HTM heeft aldus voldoende aannemelijk gemaakt dat het niet mogelijk is om vóór 18 mei 2019 de benodigde organisatorische hervormingen voor de afdeling Service & Veiligheid te realiseren en een reguliere aanbesteding voor de uit te besteden diensten te voltooien. Tegelijkertijd staat buiten discussie dat het noodzakelijk is dat de beveiligingsdiensten ook na 18 mei 2019 worden gecontinueerd. De noodzaak van een tijdelijke overbruggingsovereenkomst na 18 mei 2019, totdat de interne reorganisatie en de nieuwe gewijzigde aanbesteding is voltooid, is daarmee gegeven. HTM heeft voldoende onderbouwd dat een overbruggingsovereenkomst voor de duur van zes maanden (met een verlengingsoptie van drie maanden) redelijk en noodzakelijk is, gezien de aard en omvang van de hervormingen, het formele adviestraject van de OR mede gezien de daarin begrepen zomer- /vakantieperiode.
4.20.
HTM heeft voldoende aannemelijk gemaakt dat het niet mogelijk is om deze overbruggingsovereenkomst vóór 18 mei 2019 via een reguliere aanbestedingsprocedure aan te besteden, ook niet via een verkorte aanbestedingsprocedure.

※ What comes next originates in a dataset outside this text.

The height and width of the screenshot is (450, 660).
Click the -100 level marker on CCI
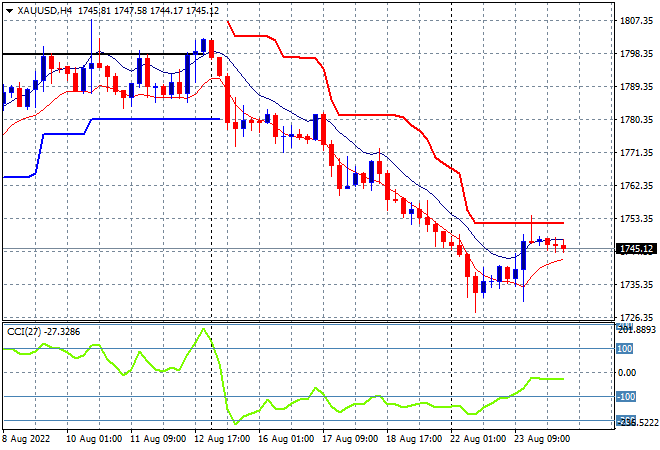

Uit hetgeen hiervoor is overwogen volgt dat de noodzaak tot het sluiten van deze overbruggingsovereenkomst het gevolg is van de onvoorziene belangenverstrengeling en daaruit voortvloeiende intrekking van de eerdere aanbesteding, waardoor de opdracht opnieuw (gewijzigd) moet worden aanbesteed (en een langere periode na het aflopen van de Overeenkomst moet worden overbrugd). Daarmee is in dit kort geding voldoende aannemelijk geworden dat aan de maatstaf van artikel 3.36 lid 1 sub d Aw 2012 (dwingende spoed, onvoorziene gebeurtenis en causaal verband) is voldaan en dat het HTM op grond van artikel 3.36 lid 1 sub d Aw 2012 is toegestaan de overbruggingsovereenkomst vanwege een spoedeisende situatie onderhands te gunnen. HTM heeft ter toelichting op de gunning aan G4S gesteld dat G4S een geschikte partij is voor het tijdelijk overnemen van de beveiligingsdiensten en dat HTM niet tijdelijk wil contracteren met de ondernemingen die volgens het onderzoek van [X] bij de belangenverstrengeling betrokken zijn geweest. Aldus heeft HTM de gunning van de Overbruggingsovereenkomst aan G4S voldoende gemotiveerd.
4.21.
De slotsom is dat aannemelijk is dat HTM op grond van artikel 3.36 lid 1 sub d Aw 2012 gerechtigd is de Overbruggingsovereenkomst met G4S aan te gaan. Dat betekent dat de primaire vorderingen van Envido zullen worden afgewezen.
4.22.
Ten aanzien van de subsidiaire vordering heeft Envido ter zitting verzocht deze zo te begrijpen dat daaronder (ook) het opleggen van een ordemaatregel valt om te bepalen dat het personeel van Envido niet overgaat naar G4S, vóórdat in het hoger beroep is beslist ten aanzien van de beslissing tot intrekking van de eerdere aanbesteding. Deze vordering wordt eveneens afgewezen. In dit kort geding moet tot uitgangspunt worden genomen wat in het vonnis van 10 april 2019 is beslist, namelijk dat de intrekking rechtmatig was. Uit hetgeen hiervoor is overwogen volgt dat het HTM is toegestaan om met ingang van 18 mei 2019 een Overbruggingsovereenkomst met G4S aan te gaan. De Overeenkomst met Envido zal op 18 mei 2019 eindigen. De voorzieningenrechter acht geen grondslag aanwezig om de voor de Overbruggingsovereenkomst benodigde overdracht van het personeel in afwachting van de beslissing van het Gerechtshof op te schorten.
4.23.
Envido zal, als de in het ongelijk gestelde partij, worden veroordeeld in de kosten van dit geding, met bepaling dat de wettelijke rente over deze proceskosten is verschuldigd indien deze niet binnen een hierna te noemen termijn zijn betaald. Voor veroordeling in de nakosten bestaat geen grond, nu de kostenveroordeling ook voor deze nakosten een executoriale titel oplevert (vgl. HR 19 maart 2010, ECLI:NL:HR:2010:BL1116).

5.De beslissing

De voorzieningenrechter:
5.1.
wijst de vorderingen af;
5.2.
veroordeelt Envido om binnen veertien dagen na de betekening van dit vonnis de kosten van dit geding aan HTM te betalen, tot dusverre aan de zijde van HTM begroot op € 1.619,-, waarvan € 980,- aan salaris advocaat en € 639,- aan griffierecht;
5.3.
bepaalt dat Envido bij gebreke van tijdige betaling de wettelijke rente over de proceskosten verschuldigd is;
5.4.
verklaart deze kostenveroordeling uitvoerbaar bij voorraad.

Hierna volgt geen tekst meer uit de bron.